人の三宝について

精・気・神

 漢方では、人体の構成について陰陽だとか五臓六腑、あるいは気、血、津液(水)、精といった切り口でみるのが一般的ですが、人の生命現象のとらえ方として“三奇”または“三宝”とよばれるものがあります。これは精、気、神の三つを軸にしたとらえ方で道教の思想の影響を受けたものとされています。

 精とは生命の根源物質のような存在であり、生命の始まりについて黄帝内経に“両神あい搏(う)ち、合して形をなす、常に身に先じて生ずるは、これを精という”とあるように、男性と女性の精が合わさることにより新たな精が生じ、精は生命の種火ともいえる命門の火の燃料として用いられつつ、肉体を構成する物質的な基礎となります。現代風にいえば、新たに生じた精=受精卵であり、これが細胞分裂を繰り返して肉体がつくりあげられていくわけです。また、精の不足は子どもの成長の問題、生殖能力や免疫力の低下、あるいは骨粗鬆症や脳の老化に深く関わっています。

 気とは簡単にいえば人体の諸機能を発現するためのエネルギーのような存在ですが、気は精をもとに生じる(先天の気)とともに、気の働きによって飲食物に含まれる最も栄養の濃い部分は“後天の精”として補充されていきます。

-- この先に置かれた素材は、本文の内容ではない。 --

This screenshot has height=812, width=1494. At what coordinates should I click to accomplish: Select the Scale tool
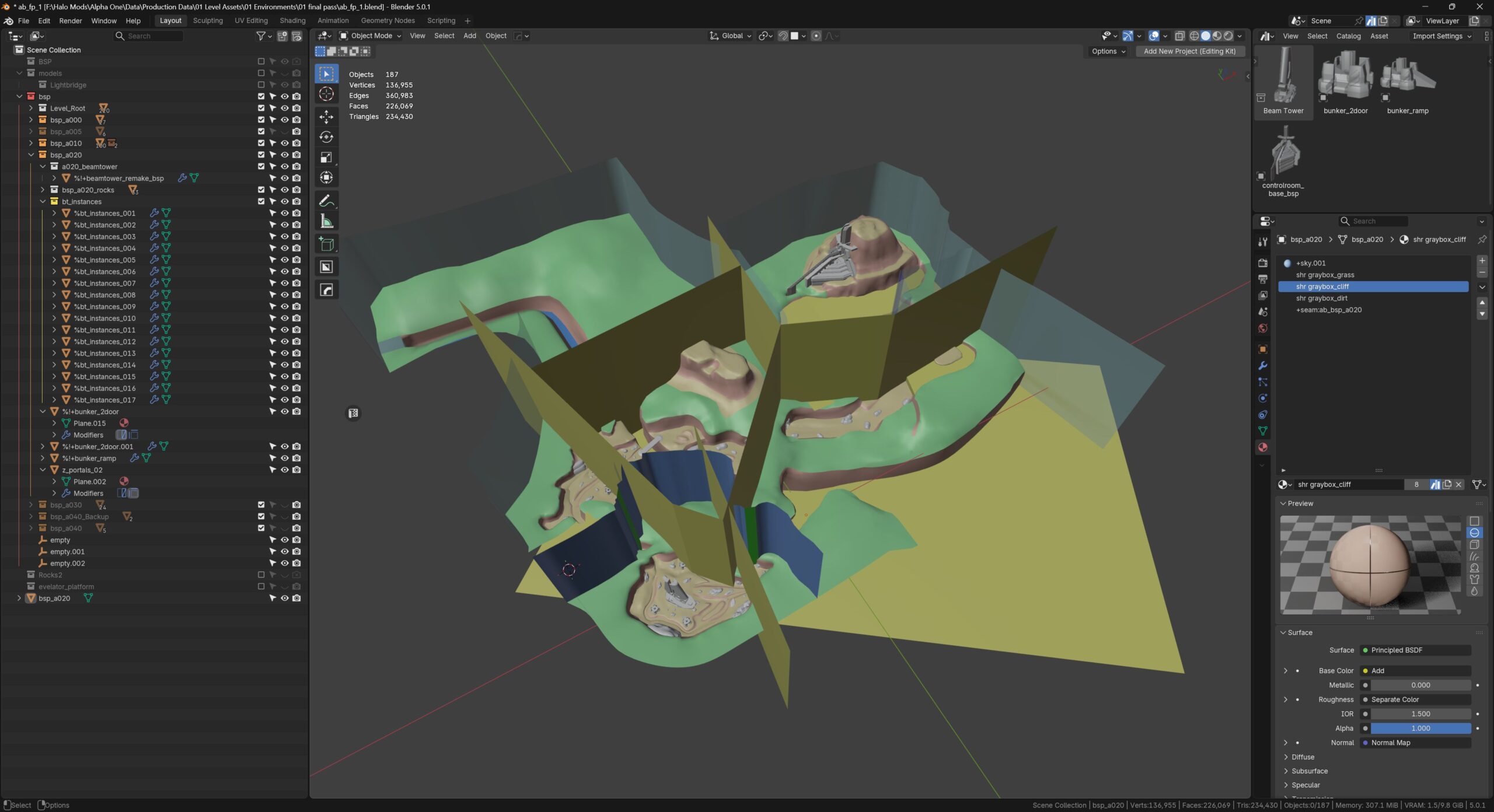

 神とは、教科書的には思考・分析・判断・処理など、意識や思惟活動のことを指しますが、淮南子に“形は生の舎なり。気は生の充なり。神は生の制なり。”とあるほか、周易に“神なるものは万物に妙にして言を為すものなり”とあり、生命に限らずこの世の万物を万物たらしめているというか主宰する存在であり、“神を得るものは昌(さか)え、神を失うものは亡ぶ”(黄帝内経)とあるように、生命にとって最も重要なものとされています。また、人体の精と気が旺盛であることで神が充実し、精気が衰えると神のパワーも低下するとされています。更に、人の健康状態は神にあらわれることから、四診のひとつである望診では、まず患者の神を診る望神が筆頭にあげられています。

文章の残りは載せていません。